Task to complete:
Everything in the listing must be repeated exactly, apart from the images.

⁂

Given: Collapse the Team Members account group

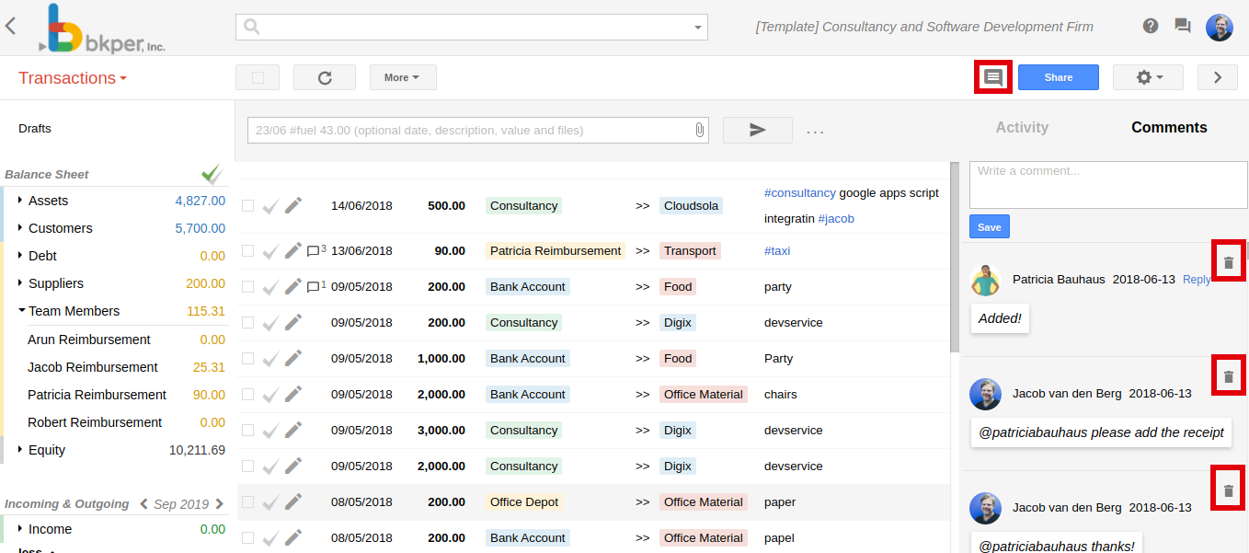Looking at the screenshot, I should pyautogui.click(x=21, y=311).
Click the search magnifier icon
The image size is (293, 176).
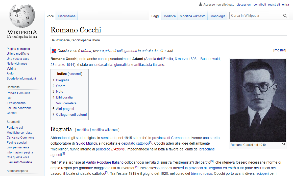285,15
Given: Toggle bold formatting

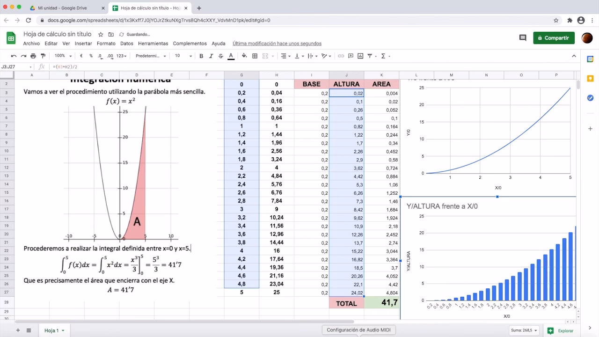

⁂

Response below:
Given: Collapse the Team Members account group

Looking at the screenshot, I should pyautogui.click(x=21, y=311).
Click the search magnifier icon
The image size is (293, 176).
285,15
Given: Toggle bold formatting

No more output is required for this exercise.